La storia è narrata dal punto di vista di due giovani, Seydou e Moussa, e del loro desiderio di vivere una vita migliore. Inseguendo questo sogno sono pronti ad affrontare un viaggio al quale sopravvivono in pochi. Lasciano la loro città natale, Dakar, per raggiungere l’Europa e ricominciare. “Ho cercato di umanizzare i numeri perché dietro i numeri che leggiamo sui giornali ci sono persone come noi, come i nostri figli, persone che hanno dei sogni, che cercano un futuro diverso. Poi, rispetto al passato, oggi c’è l’elemento della globalizzazione, con i social che diffondono immagini che sono false promesse, sogni illusori“, racconta Garrone.
“Pensavo a questo film da otto anni – spiega, con gli occhi bagnati di lacrime per l’emozione – finché non ho capito che avrei potuto realizzarlo solo stando insieme a coloro che hanno vissuto realmente le tragiche vicende di chi si ritrova ad emigrare. Potrei dire che l’ho co-diretto, quando addirittura non sono stato spettatore di riprese dirette da loro. Mi sono posto come un intermediario al servizio delle loro storie e dei loro racconti. E’ così che ne è nato un film che considero vero, sincero”.
“E’ un’Odissea – commenta David Grieco, mentre dialoga con il regista – la migrazione che in tanti affrontano ogni giorno. Un’Odissea attraverso le insidie del deserto, gli orrori dei centri di detenzione in Libia e i pericoli del mare”. “In realtà – aggiunge il regista – ho dovuto lavorare in sottrazione perché se avesssi mostrato quanto accade veramente nei viaggi dei migranti africani, avrei rischiato l’accusa di falso“. Io capitano prosegue il suo viaggio attraverso il mondo. “Ad aprile saremo in Senegal per un tour che partirà da Dakar e prevede varie tappe nel paese con caravan e attrezzature per la proiezione nei luoghi dove non esistono sale cinematografiche, proprio come si usava una volta!”, conclude Garrone, travolto dagli applausi del pubblico.
Un altro film che parla di umanità è Bangarang di Giulio Mastromauro, proiettato al Piccinni. Presente in sala anche il regista, con cui dialoga Maurizio di Rienzo. “Un altro film che ci riguarda da vicino – spiega Mastromauro – perché parla di Taranto, questa città industriale nel Sud Italia, che ospita dagli anni Sessanta la più grande acciaieria d’Europa, con tutti i problemi che causa. Vi sono tante storie tragiche legate a questo luogo“.
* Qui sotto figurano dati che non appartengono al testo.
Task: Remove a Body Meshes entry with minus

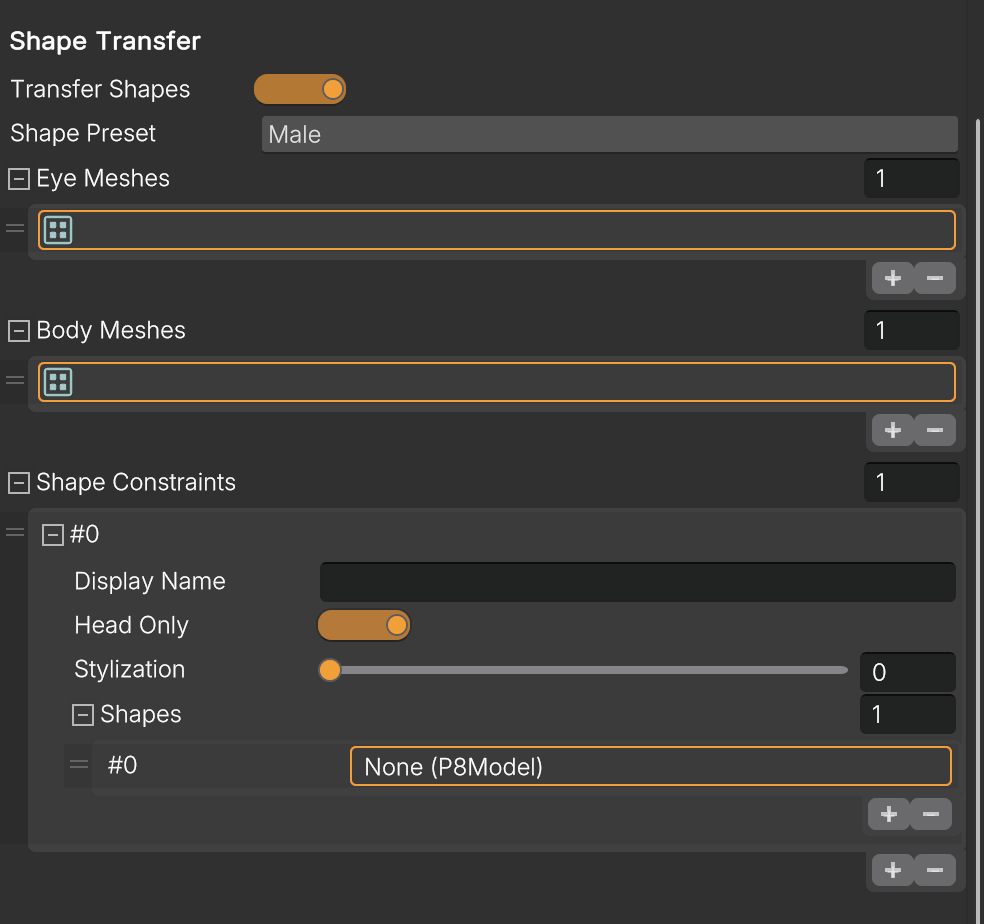Action: (934, 430)
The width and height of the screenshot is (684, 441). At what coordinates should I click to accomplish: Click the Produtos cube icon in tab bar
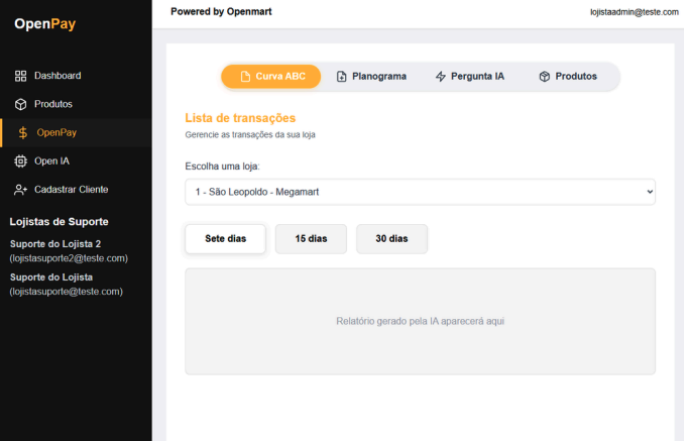(544, 77)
Il racconto è dal punto di vista inconsapevole dei bambini che, in una delle scene più belle del film, scorgono il mare, commentando quanto sia bello. “Quant’è bella Taranto, quant’è bella“, esclamano, ricordando l’iconica scena di un cortometraggio di Pasolini, in cui Totò e Ninetto Diavoli guardano attoniti il cielo azzurro e le nuvole che passano sopra le loro teste, mentre si ritrovano in una discarica. “Oh ma quelle sono le nuvole. Che so’ belle, che so’ belle“, commenta Ninetto. E Totò, colmo di commozione “Ah straziante meravigliosa bellezza del creato“. Allo stesso modo, questi bambini chiassosi e, a tratti, violenti, fanno un bellissimo elogio della città, privo di paroloni e ricco di poesia. “Una poesia che ogni bambino contiene al suo interno e che, a volte, lascia venir fuori, sconvolgendo noi adulti“, conclude il regista.